> _Brano selezionato_:
────────────────────────────────────────

Tra le richieste dell'organizzazione, garantire entro il 2022 che gli indumenti invenduti non siano distrutti e utilizzare almeno il 50% di tessuti biologici o riciclati nelle nuove collezioni. Ma anche ripensare i propri show perché diventino a “rifiuti zero”, ossia ogni risorsa impiegata sia riciclabile. E monitorare costantemente la carbon footprint delle sfilate
La sostenibilità non è una moda passeggera, è la chiave del futuro. Anche per chi vive di passerelle, outfit e dintorni. È questa la scommessa della Copenaghen Fashion Week (Cfw) appena conclusa, che ha animato la capitale danese da martedì 28 fino a fine gennaio 2020. Una rassegna che vuole andare oltre le ultime tendenze scandinave in fatto di abiti, accessori e look, per trasformarsi in una “piattaforma in difesa dell’ambiente”, come ha dichiarato Cecile Thorsmark, amministratore delegato di Cfw, alla cerimonia d’apertura dell’evento.
Per raggiungere lo scopo, è stato presentato un piano d’azione triennale: 17 obiettivi che i marchi fashion dovranno trasformare in realtà entro il 2022 se vorranno garantirsi l’accesso alle prossime edizioni della kermesse. “Sono traguardi ambiziosi ma non enormi o impossibili da raggiungere”, ha rassicurato Thorsmark, “altrimenti perderemmo l’appoggio dell’industria della moda e non cambierebbe nulla”. Invece la Cfw vuole fare la differenza, a cominciare da subito: “Ci sono rimasti meno di dieci anni per invertire gli effetti devastanti del cambiamento climatico sul pianeta e sulle persone, e stiamo già assistendo al suo impatto catastrofico. È semplice: non si può accettare lo status quo”, ha continuato.
Tra i requisiti minimi per le maison sostenibili, garantire che gli indumenti invenduti non siano distrutti e utilizzare almeno il 50% di tessuti biologici o riciclati nelle nuove collezioni. Ma anche ripensare i propri show perché diventino a “rifiuti zero”, ossia ogni risorsa impiegata sia riciclabile. E monitorare costantemente la carbon footprint delle sfilate – vale a dire le emissioni di gas serra necessarie affinché un evento si svolga – per ridurla sempre più, fino ad arrivare a “impatto zero”.
Le bottiglie di plastica monouso sono già state bandite dalla Cfw, le grucce in plastica per appendere gli abiti lo saranno entro i prossimi due anni. Nel frattempo durante la settimana della moda scandinava ospiti e modelle si sono mossi per la città solo su auto elettriche, e si stanno valutando soluzioni digitali che consentano all’audience mondiale di partecipare, in futuro, senza imbarcarsi su un aereo.

────────────────────────────────────────

> _Materiale estratto_:
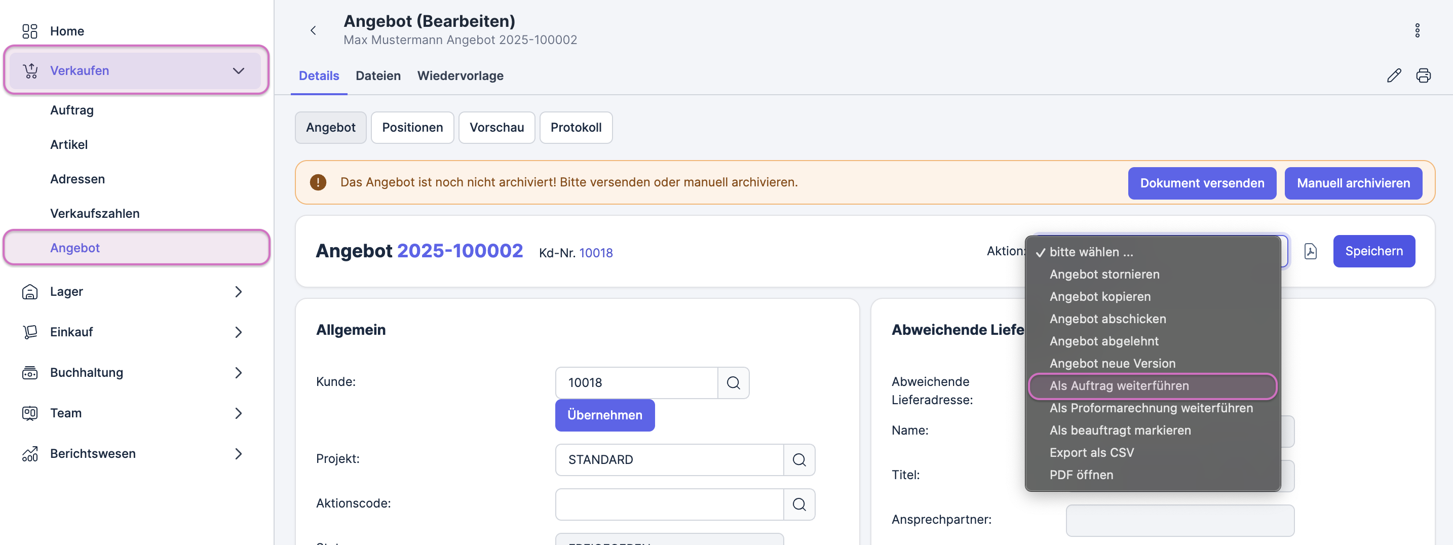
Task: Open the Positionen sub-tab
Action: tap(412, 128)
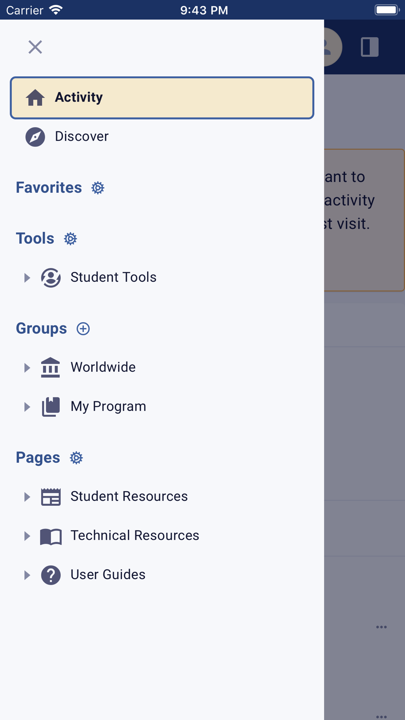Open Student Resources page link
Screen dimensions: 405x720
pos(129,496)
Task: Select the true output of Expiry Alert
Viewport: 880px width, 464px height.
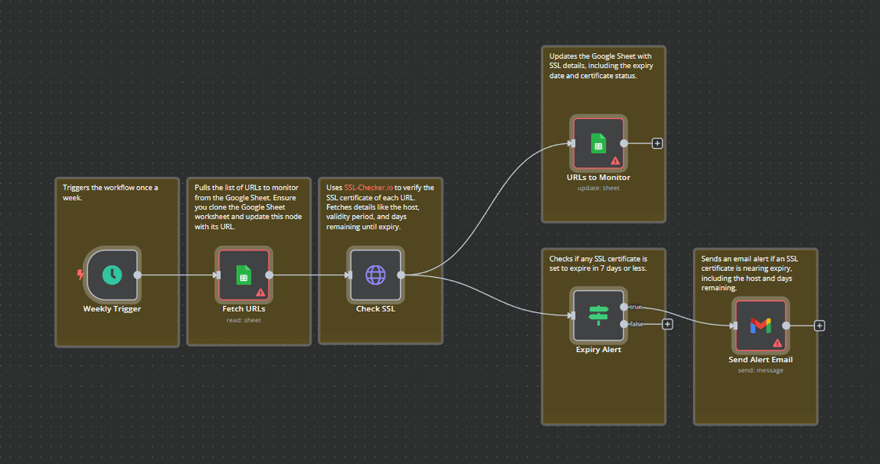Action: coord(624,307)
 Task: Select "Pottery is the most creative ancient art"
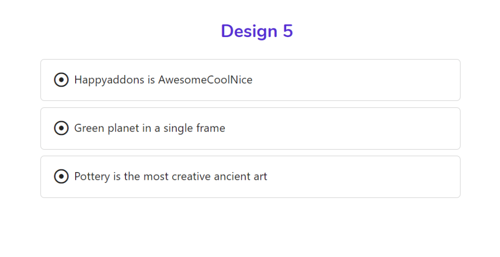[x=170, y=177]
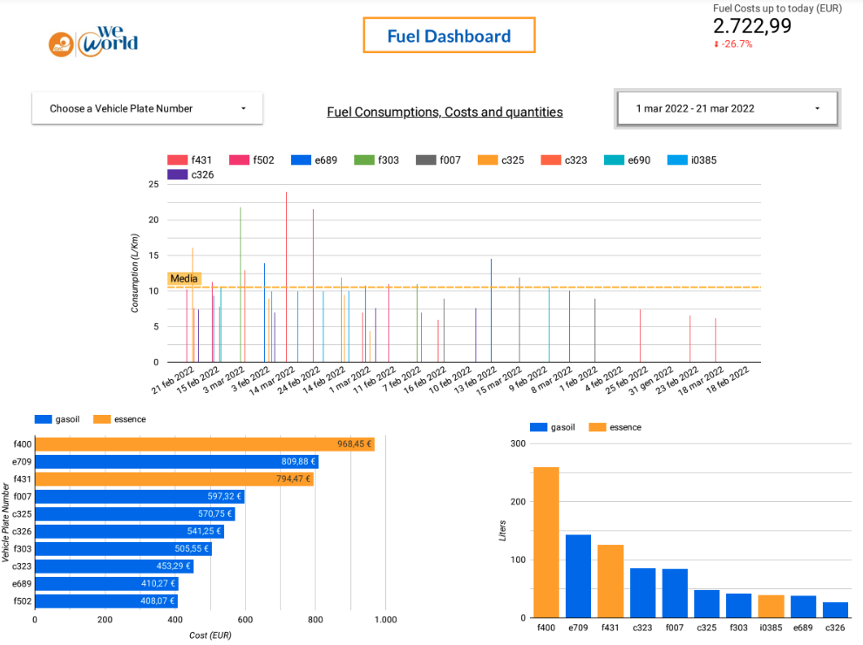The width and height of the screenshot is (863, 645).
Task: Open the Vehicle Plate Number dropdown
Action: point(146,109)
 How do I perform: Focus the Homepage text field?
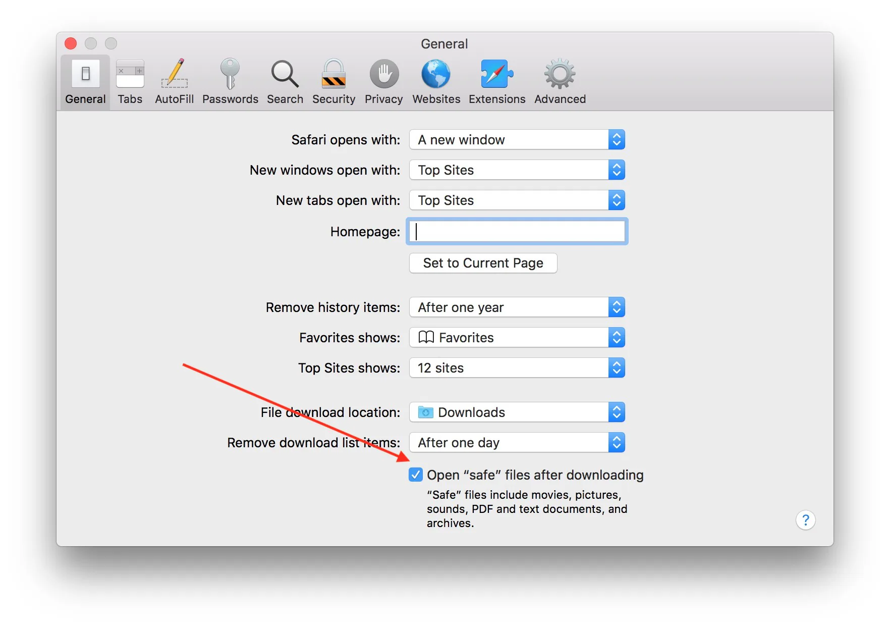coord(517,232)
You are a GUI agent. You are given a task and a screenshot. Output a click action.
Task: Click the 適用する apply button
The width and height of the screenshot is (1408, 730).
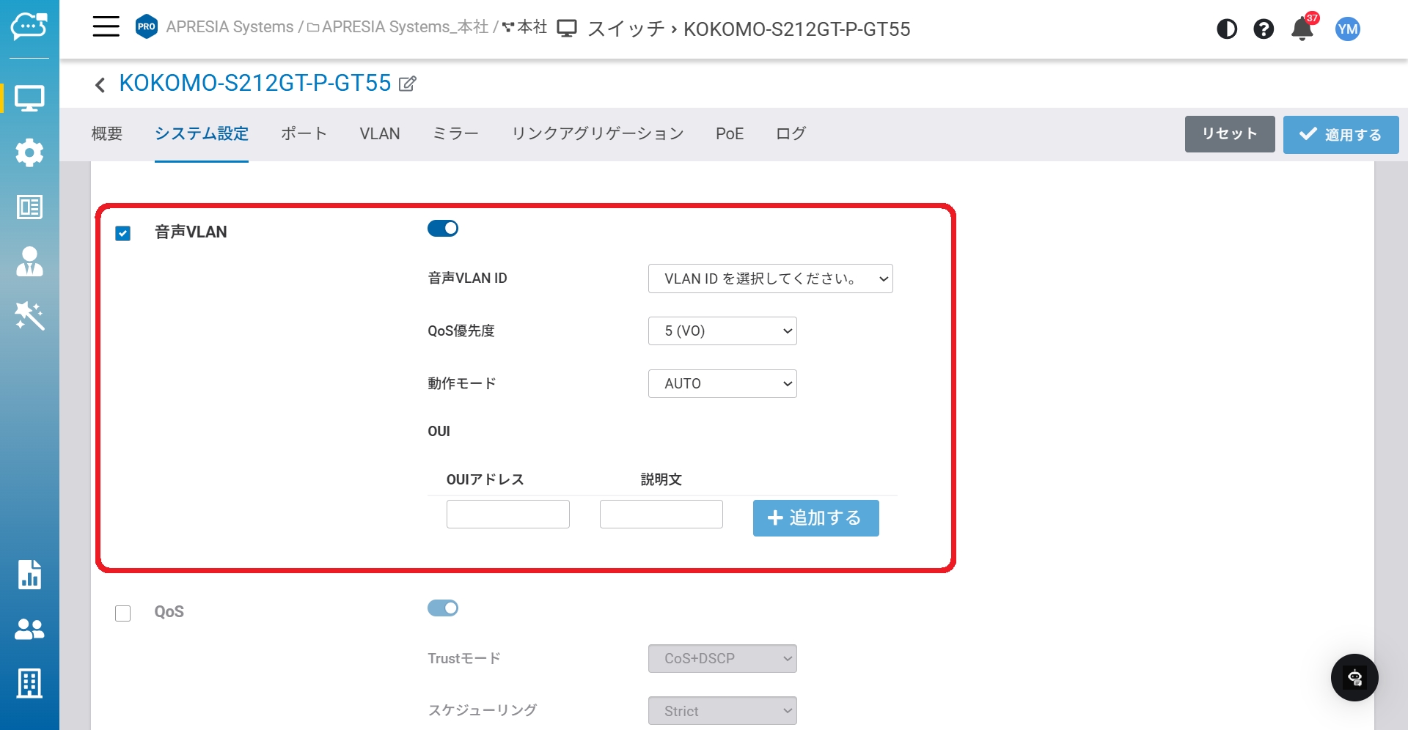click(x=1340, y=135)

────────────────────────────────────────

> _Consegna_:
Sostituisci "auto elettriche" con "mezzi elettrici" nel brano sulla Copenaghen Fashion Week, da "Le bottiglie di" a "su un aereo.", e riporta il passo così modificato. Le righe non hanno alcun legame con il brano.

> _Soluzione proposta_:
Le bottiglie di plastica monouso sono già state bandite dalla Cfw, le grucce in plastica per appendere gli abiti lo saranno entro i prossimi due anni. Nel frattempo durante la settimana della moda scandinava ospiti e modelle si sono mossi per la città solo su mezzi elettrici, e si stanno valutando soluzioni digitali che consentano all’audience mondiale di partecipare, in futuro, senza imbarcarsi su un aereo.